Content starts

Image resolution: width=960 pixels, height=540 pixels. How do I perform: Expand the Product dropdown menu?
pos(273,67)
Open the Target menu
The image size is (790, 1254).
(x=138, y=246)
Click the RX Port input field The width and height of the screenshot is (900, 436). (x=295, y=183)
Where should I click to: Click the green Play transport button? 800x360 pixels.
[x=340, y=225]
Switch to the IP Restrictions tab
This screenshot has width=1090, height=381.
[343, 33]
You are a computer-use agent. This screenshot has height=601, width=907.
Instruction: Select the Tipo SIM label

Content ends

**Aim of the exercise:** All lines from the one with "This screenshot has width=1090, height=381." to the end of the records must be set down exactly. Skip every line before it.

**Solution:**
This screenshot has width=1090, height=381.
[343, 33]
You are a computer-use agent. This screenshot has height=601, width=907.
Instruction: Select the Tipo SIM label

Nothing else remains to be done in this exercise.